Sigmund Freud (1856 – 1939) was a neurologist who developed the theory of psychoanalysis, which is based on the idea that thoughts and feelings can be explained by how the brain works. Freud was a very important thinker during his time, and he had a lot of influence on laws and policy.
Psychoanalysis while being a theory of the human mind, is also a treatment for the relief of mental health problems, and a way of looking at culture and society. Despite the many criticisms and attempts to refute Freud’s work, it has continued to have a powerful influence even after his death. This influence can be seen in fields other than psychology, which is more narrowly defined.
In 1859, the Freud family had to move to different cities because of money problems. They moved to Leipzig, and then a year later to Vienna. Freud lived in Vienna until the Nazis took over Austria. Freud didn’t like the imperial city because of the way its citizens treated each other, but his work in psychoanalysis reflects the cultural and political context of its time. Freud may have been particularly sensitive to the vulnerability of paternal authority because of the way that the authority of his father’s generation, often liberal rationalists, was declining in the Habsburg empire.
In 1873, Freud graduated from the Sperl Gymnasium. After reading an essay by Goethe about nature, he decided to become a doctor. He worked at the University of Vienna with a leading physiologist named Ernst von Brücke. In 1882, Dr. Sigmund Freud started working as a clinical assistant at the General Hospital in Vienna. He was training to become a psychiatrist with Theodor Meynert and Hermann Nothnagel, a professor of internal medicine.

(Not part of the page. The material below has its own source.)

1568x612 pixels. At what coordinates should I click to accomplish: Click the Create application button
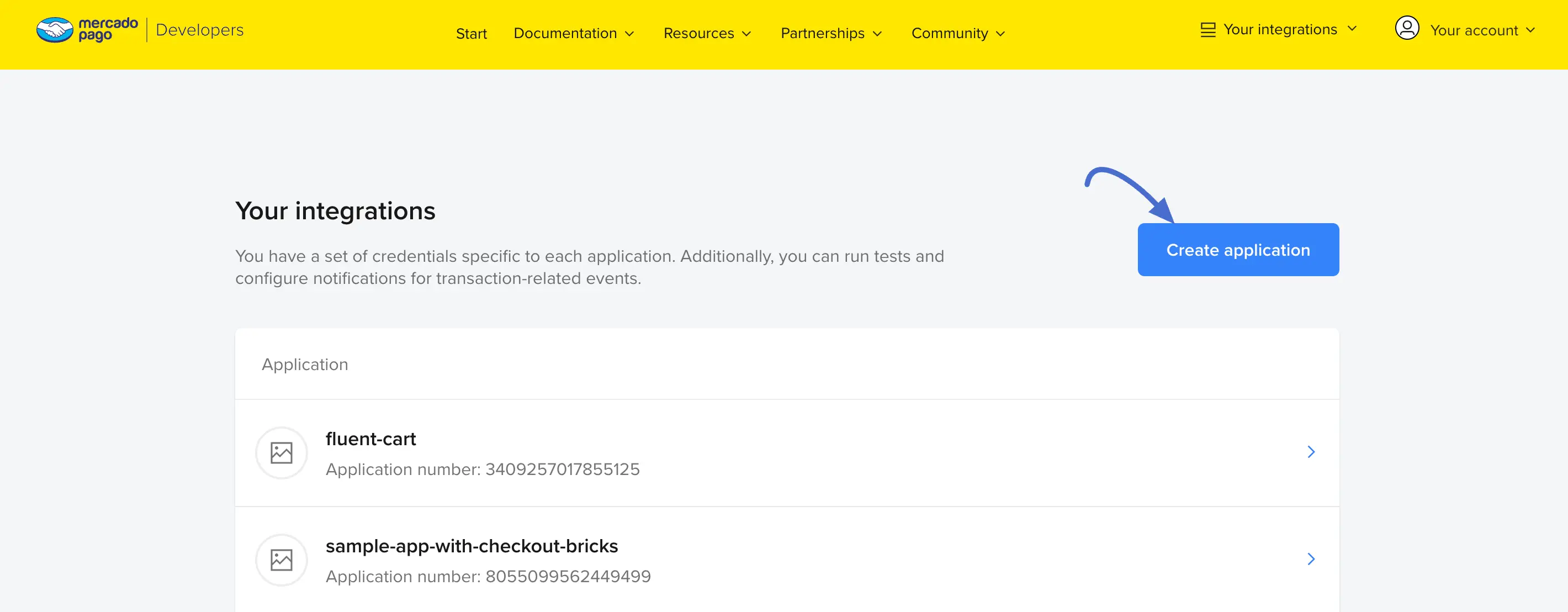pyautogui.click(x=1237, y=249)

Freud was appointed a lecturer in neuropathology in 1885. He had studied the brain’s medulla during this time and had some very important findings to share. Freud’s education in science helped shape the way he thought about psychology. Freud believed that he could find the physical and material causes of mental processes by studying the brain and body. There were two different types of models of the brain: a mechanistic model, which explained how the brain worked, and a more organismic, phylogenetic model, which showed how the brain was related to other animal groups. Freud was influenced by both models – his work is a complicated debt to the field of psychology to this day.
Freud left Vienna in 1885 to study neuropathology at the Salpêtrière clinic in Paris. He worked under the guidance of Jean-Martin Charcot, who was a famous doctor. Freud’s time in Paris was very important for his career, as he learned from Professor Charles-Édouard Charcot that some people who are called “hysterics” might have mental problems, rather than physical problems. Charcot’s demonstration showed that people with hysterical symptoms, such as paralysis of a limb, can also be caused by hypnotic suggestion. This means that the disease is probably caused by something else, like the person’s mental state. Freud began thinking about how to use hypnosis in 1886, but he eventually stopped believing in it.
However, he kept the idea in his mind, and in February of that year, he arrived in Vienna. Freud turned to clinical practice in neuropsychology and opened his office at Berggasse 19 for almost half a century.
Freud published The Interpretation of Dreams in 1899. Freud applied his theories to everyday life in books like “The Psychopathology of Everyday Life” and “Jokes and their Relation to the Unconscious.” Freud wrote a book in 1905 about the theory of sexuality. He described how infantile sexuality can be very strange and perverse, and how it can lead to different desires and thoughts about sex. In 1847, Dr. Sigmund Freud published a paper called “Fragment of an Analysis of a Case of Hysteria.” This paper is famous because it is one of Dr. Freud’s more famous and controversial case studies.
The “Dora” case study is a famous example of how Freud understood how hysteria can be a symptom and how important it is to consider transference in therapy. Freud looked at the symptoms of obsessional neurosis and phobia in “The Little Hans” study. After years of work and legacy, Freud died with cancer in 1939.